La force de cet appel aux sentiments produisit autant d’impression sur la cour qu’en avait produit auparavant la lucidité de l’argumentation d’Alan. Le personnage burlesque de Peebles avec sa perruque de filasse n’était heureusement point là pour exciter des émotions d’un genre comique, et l’instant de silence qui régna lorsque le jeune avocat eut terminé son discours, fut suivi d’un murmure d’approbation que les oreilles de son père recueillirent comme les plus doux sons qui y fussent jamais parvenus. Nombre de personnes vinrent serrer, en signe de félicitation, sa main d’abord tremblante d’inquiétude et ensuite de plaisir ; sa voix balbutiait, tandis qu’il répondait : « Oui, oui, je savais qu’Alan était capable de faire une cuiller ou de gâter une corne[1]. »

L’avocat de la partie adverse se leva. C’était un vieux praticien qui avait trop bien remarqué l’impression faite par le plaidoyer d’Alan, pour ne pas craindre les conséquences d’une décision immédiate. Il commença donc par adresser les compliments les plus flatteurs à son très-jeune confrère, — au Benjamin de la docte faculté, comme il se croyait autorisé à l’appeler. — Ensuite il soutint que les pertes que M. Peebles prétendait avoir éprouvées étaient bien compensées par la situation dans laquelle la bienveillance de Leurs Seigneuries l’avait placé, en lui accordant une assistance gratuite qu’il n’aurait pu obtenir autrement qu’à un prix élevé. Il avoua que son jeune confrère avait présenté plusieurs faits sous un point de vue si nouveau que, tout certain qu’il était de pouvoir aisément le réfuter, il désirait au moins avoir quelques heures pour préparer sa réponse, afin de pouvoir suivre M. Fairford de point en point.
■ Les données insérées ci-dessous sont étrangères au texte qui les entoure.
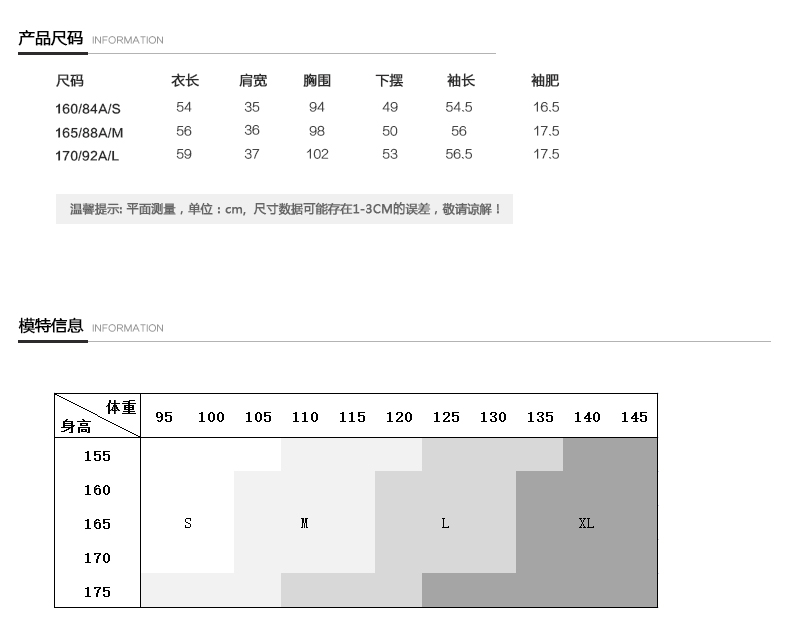Click the 产品尺码 section heading
The image size is (790, 628).
pos(51,39)
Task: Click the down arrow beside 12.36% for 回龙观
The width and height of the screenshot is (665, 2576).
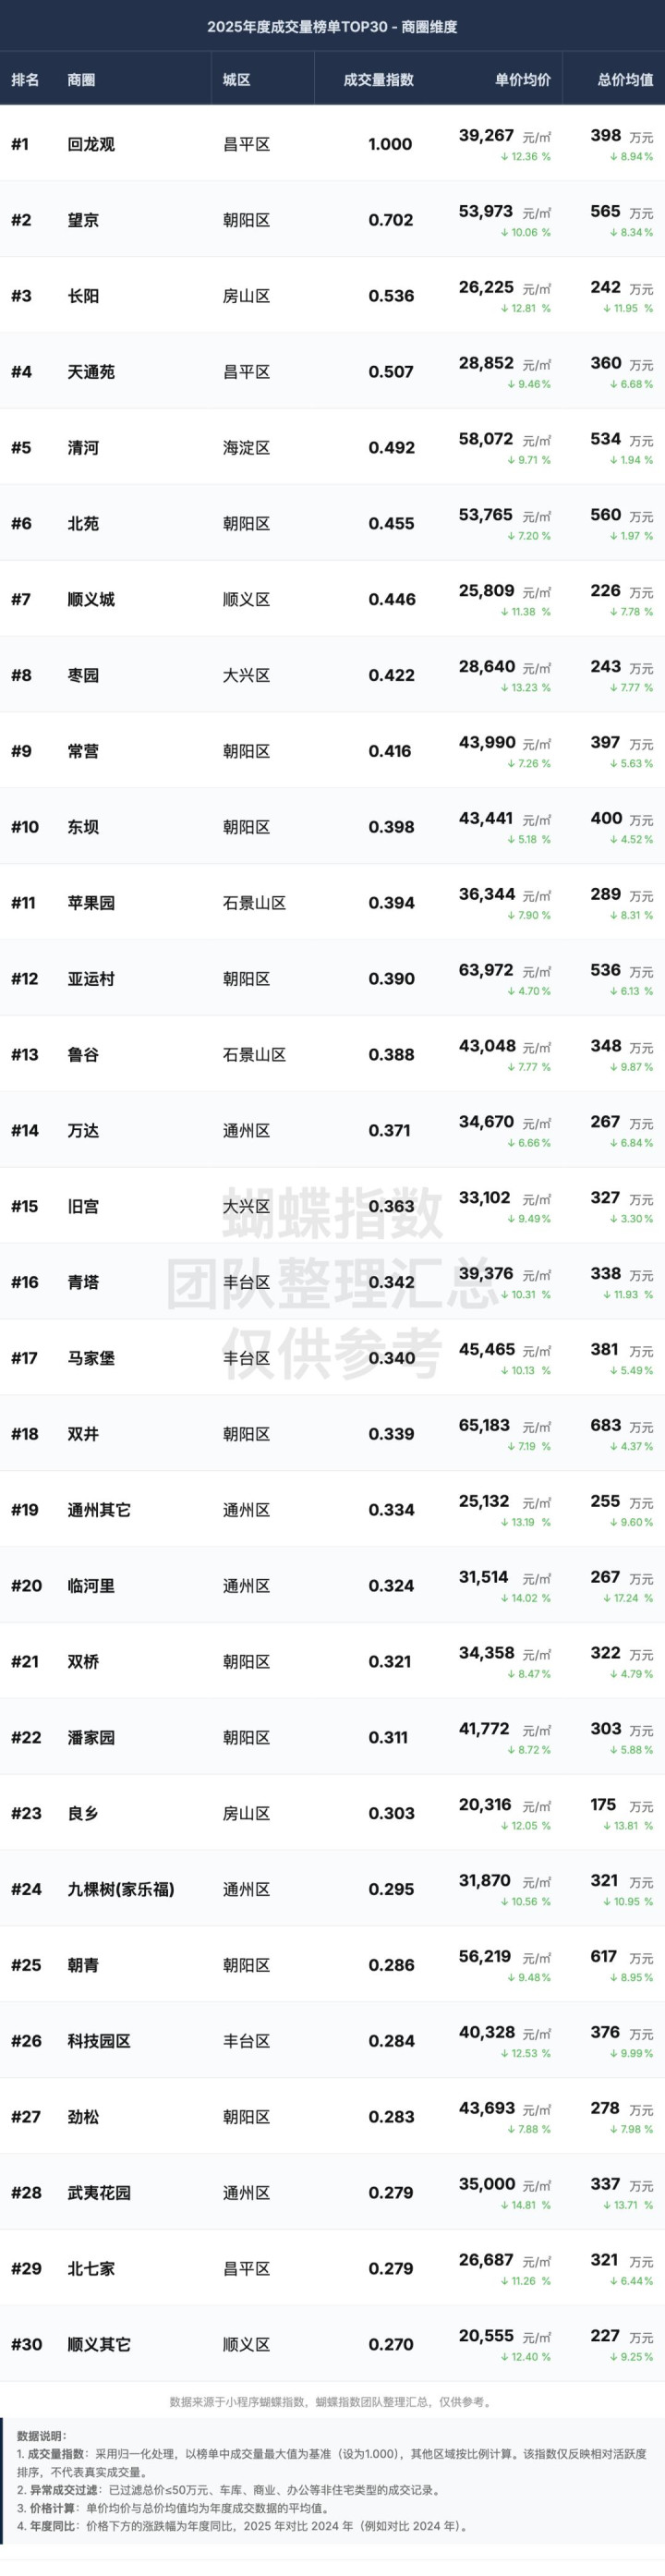Action: [505, 157]
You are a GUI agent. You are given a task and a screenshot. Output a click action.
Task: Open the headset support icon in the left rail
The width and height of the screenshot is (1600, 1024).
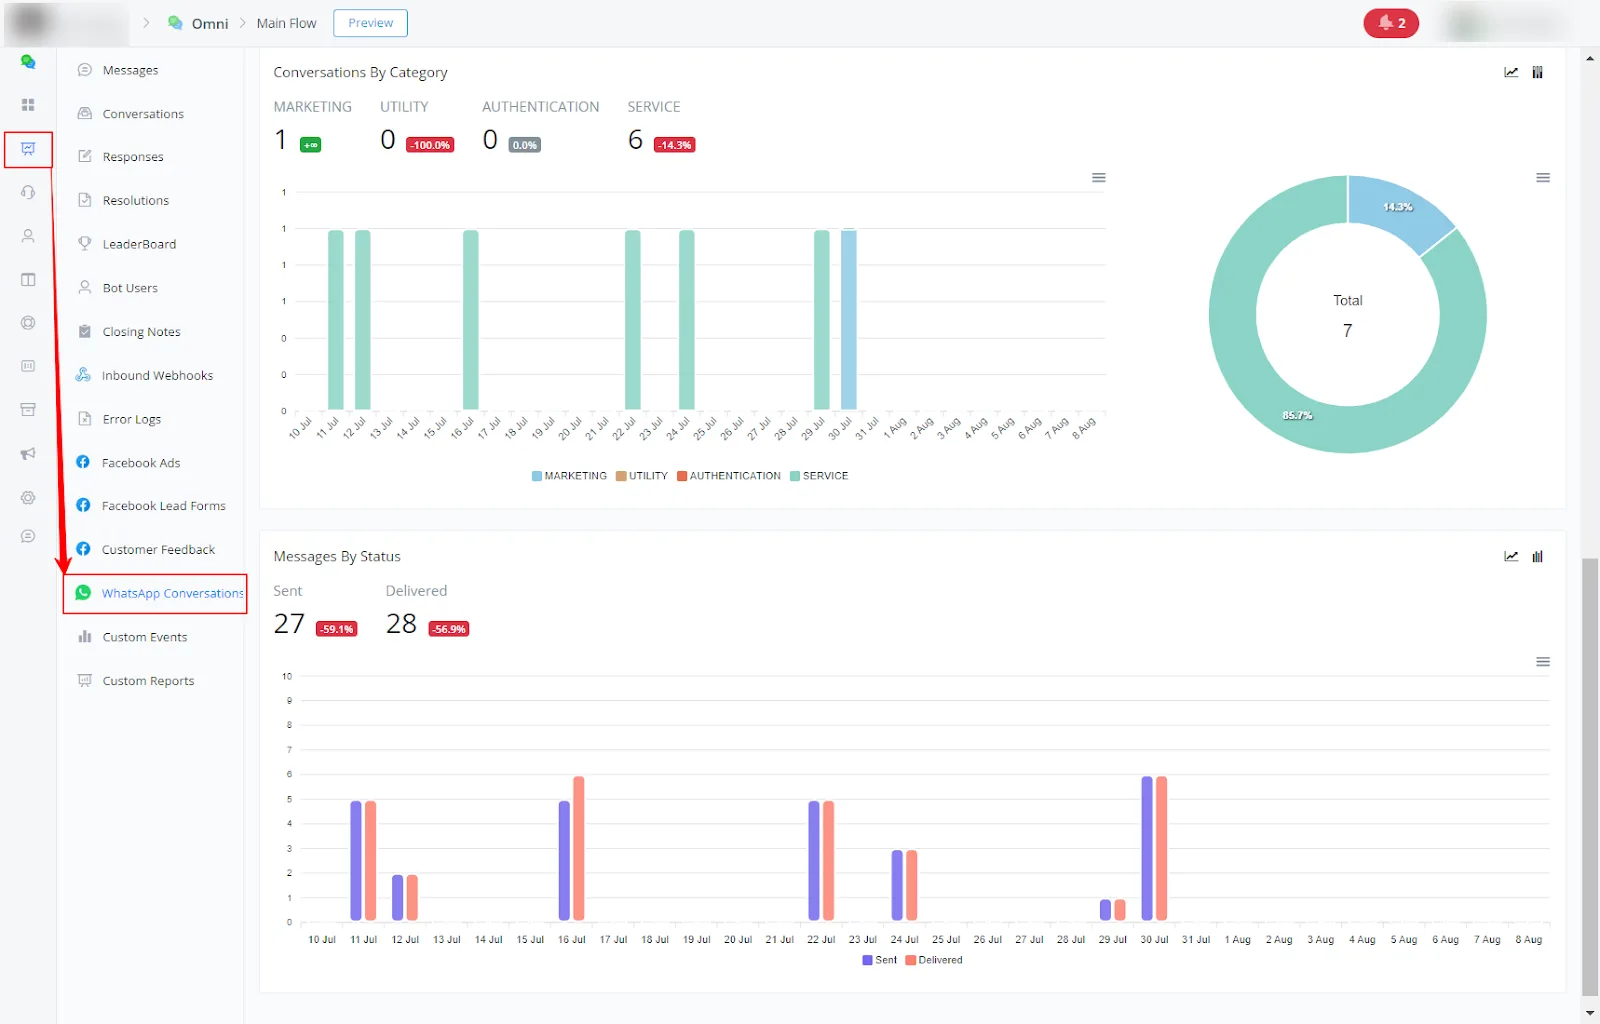(x=28, y=192)
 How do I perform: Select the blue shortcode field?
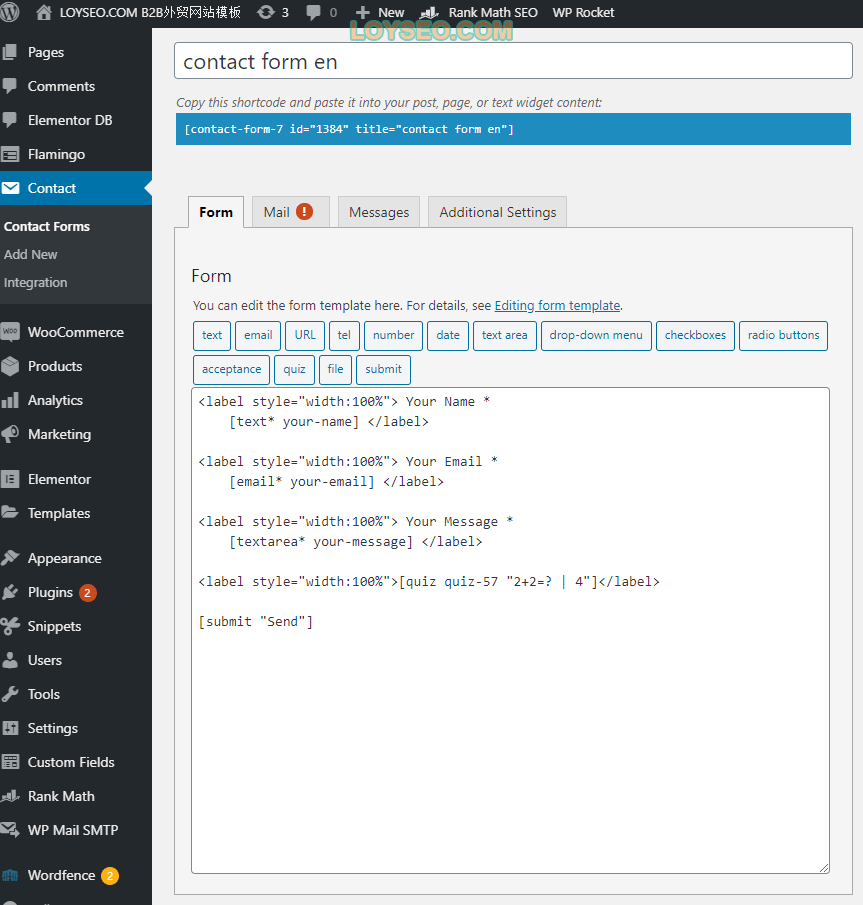click(x=513, y=129)
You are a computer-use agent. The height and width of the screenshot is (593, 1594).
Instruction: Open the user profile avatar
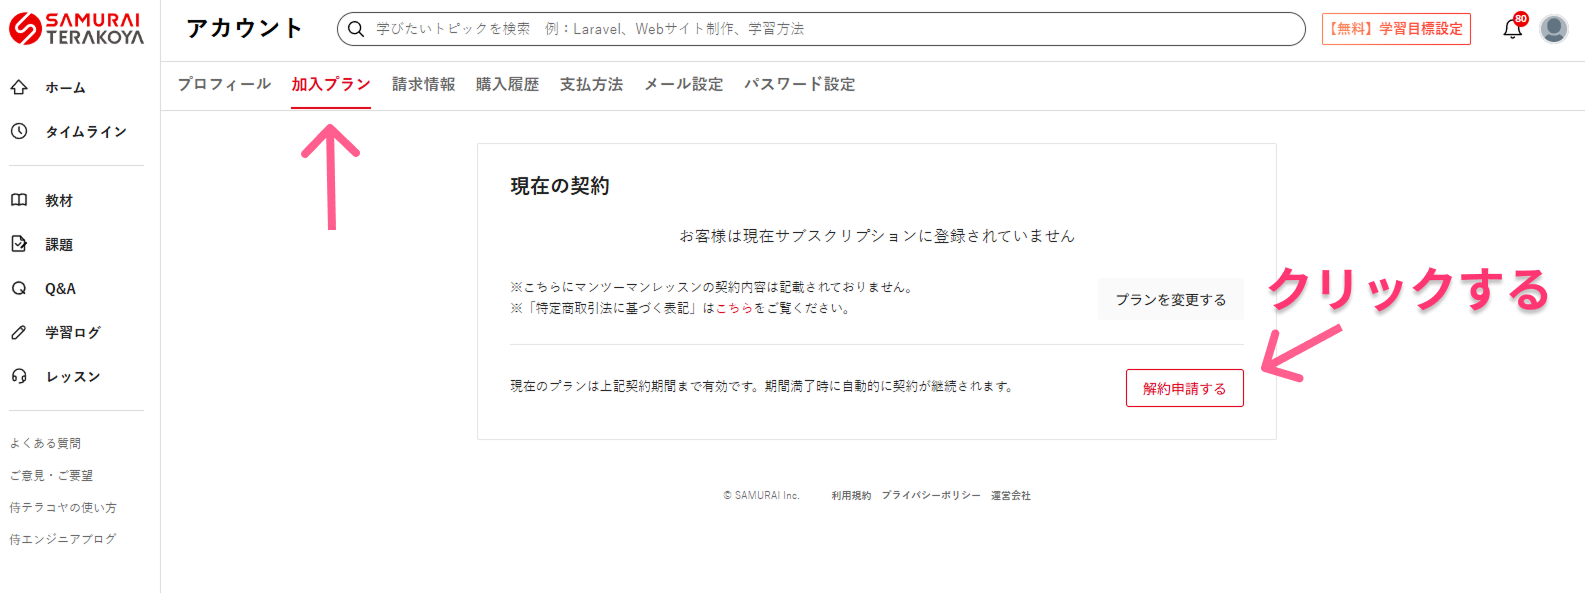coord(1553,29)
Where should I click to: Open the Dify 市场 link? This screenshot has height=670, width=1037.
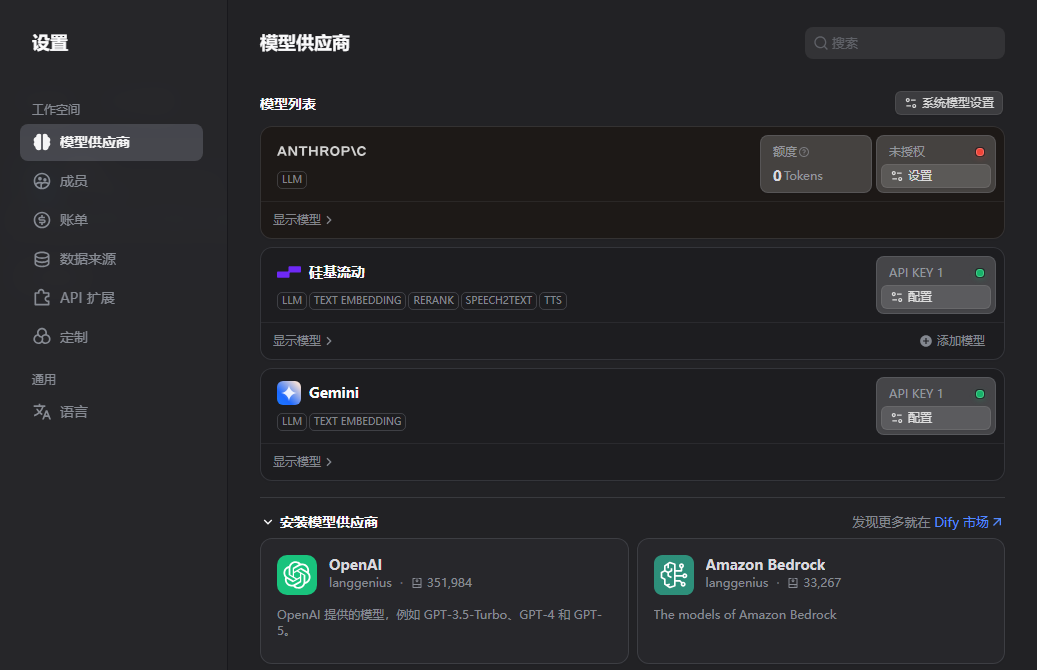click(x=967, y=522)
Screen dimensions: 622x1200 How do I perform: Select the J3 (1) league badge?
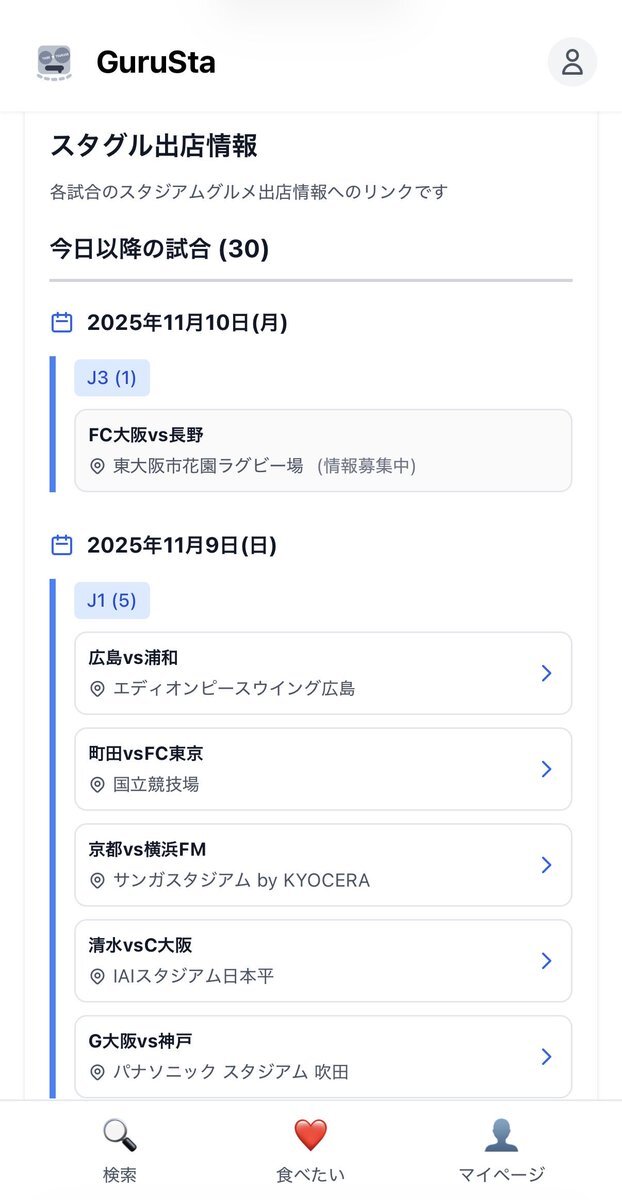(x=112, y=378)
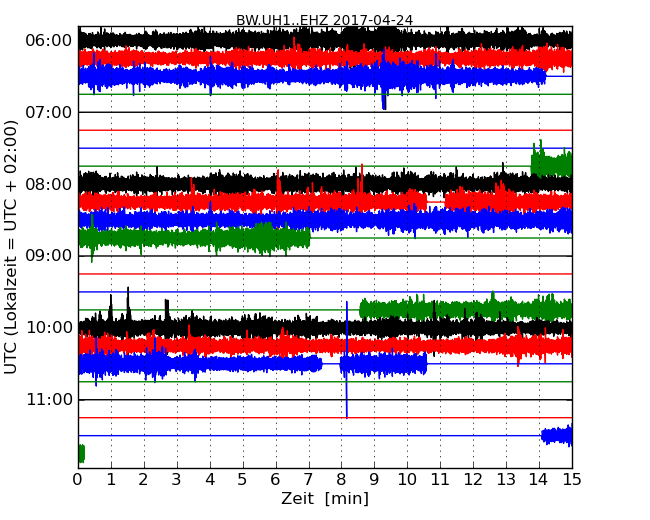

Il avait en outre à faire observer qu’il y avait dans la cause une circonstance à laquelle son confrère, dont l’attention s’était du reste si merveilleusement étendue sur l’ensemble, ne s’était pas arrêté suffisamment : — il s’agissait d’expliquer certaine correspondance qui avait eu lieu entre les parties, peu après la dissolution de la société.

La cour, après avoir entendu Me Tough, lui accorda aisément deux jours pour se préparer, lui donnant à entendre en même temps qu’il pourrait trouver sa tâche difficile, et laissant au jeune

  1. Make a spoon or spoil a horn, proverbe écossais qui revient à cette phrase Alan était le garçon capable de réussir ou de se perdre tout à fait. a. m.